» **正文部分**:
文本语音 rtsp适时播放叫号系统的底层逻辑
发布Linux, unix socket 和window win32做为音频源的 python10下的(ffmpeg version 7.1) 可运行版本.
这两天在弄这个,前2篇是通过虚拟声卡,达到了最简单的一个逻辑,播放文本就从声卡发声,不播无所谓,自动忙音。 那个工作在windows平台,
而今天的这个相似功能的代码是mac os,理论支持windows,和linux,依赖ffmpeg和xiu(一个rust流服务器)的rtsp服务。
今天的难点有点多
- asyncio的任务 async def _tts_worker(self, text: str) 运行中有各种错误, engine runAndWait是不行的。 内部有它的event loop。所以init和endLoop,是暂时找到的解决办法。同时经历了,这个,和调用 ffmpeg 外部指令,并直接获取- 代表的stdout。 会遇到各种问题。做了捕获和处理。但是查找的时候,不是太容易。
- self._start_ffmpeg() 他需要, create socket 或pipe完成以后,才能运行。 调试我都手工在外部启动。 作用就是,输出到rtsp服务器,以备播放。
- input handle,等都是ai生成的,因为有好多种循环,这是比较省心在。
- 最紧急隐蔽在是, async def _heartbeat(self) 他需要计算播放静音的时间,长了不行,短了不行。 这个最初在测试代码,就几个函数。然后AI,生成了三个theading的版本,两个Queue。 然后转到了异步版本,明显快了很多。

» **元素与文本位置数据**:
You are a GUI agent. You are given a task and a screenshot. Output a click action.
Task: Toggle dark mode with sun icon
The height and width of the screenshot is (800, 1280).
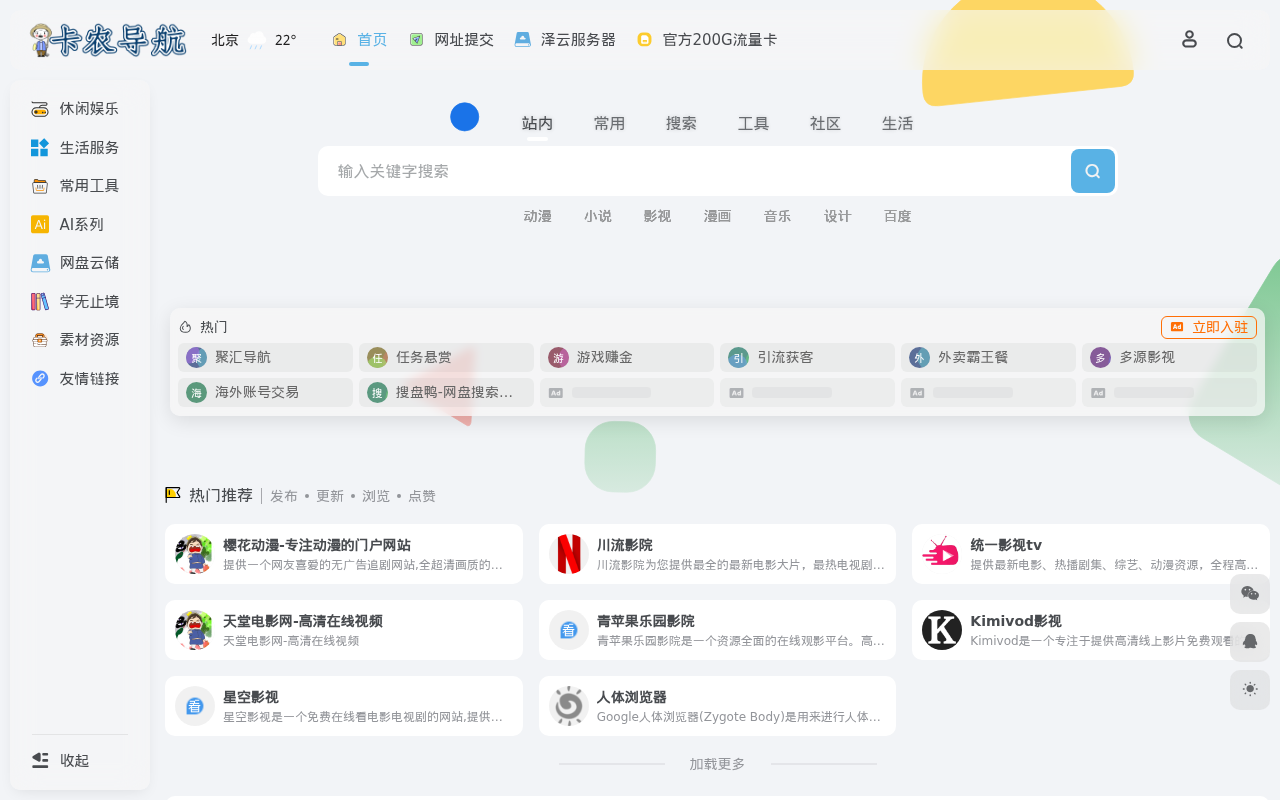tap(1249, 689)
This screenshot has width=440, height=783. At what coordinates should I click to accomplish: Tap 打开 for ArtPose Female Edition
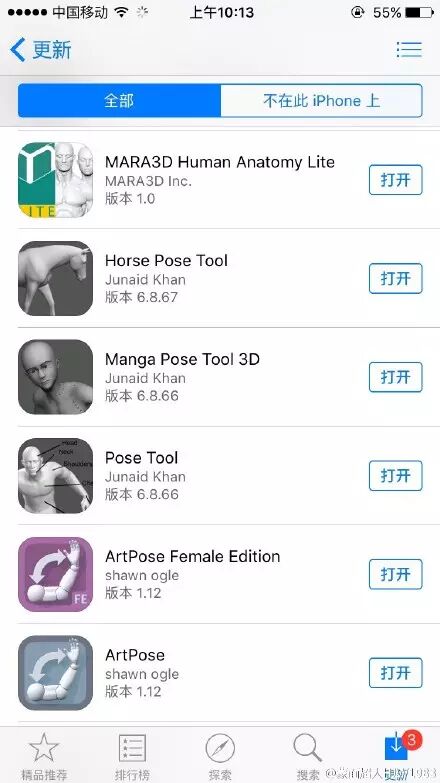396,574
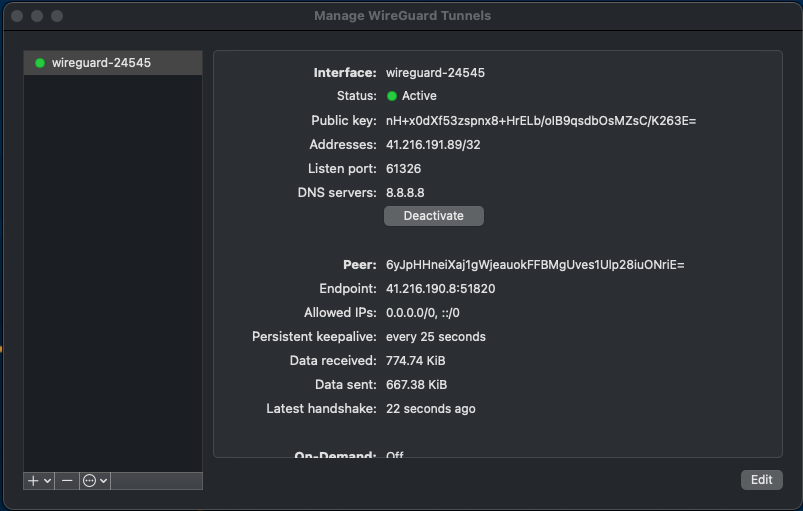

» **任务要求**: 请接着续写这篇讲文本语音叫号系统底层逻辑的正文，从它的最后一句之后往下写。 这些记录取自另一个来源。

» **参考答案**:
- 在windows上使用win32pipen可以达到unix socket的效果很相似, 记得还有FIFO是linux专用的,当然还有stdin,和stdout。对于ffmpeg,这是一些程序内部的传送机制
- rtsp是需要一个后台的服务的,xiu是开源的rust项目,可以使。另外window推荐metamtx,双击运行,什么也不管。
音画同步应该是另个问题了,几天前,鼓捣了一下图片。让编辑后的,马上 在视频中显示。 这个另外一个话题了。做的这些就为了,让报号和点单,有个界面。
ffmpeg -re -framerate 30 -f image2 -loop 1 -i "image1.jpg" -c:v libx264 -preset ultrafast -tune zerolatency -pix_fmt rgba -f rtsp -rtsp_transport tcp rtsp://localhost:8554/live
合并的代码,就当成剩下的作业,有空再来做。
对于刚接触的,最好是慢慢和AI调试着来,一些功能就做出来。
语音推送使用ffmpeg独立进程,实现了前后中断后自动重启。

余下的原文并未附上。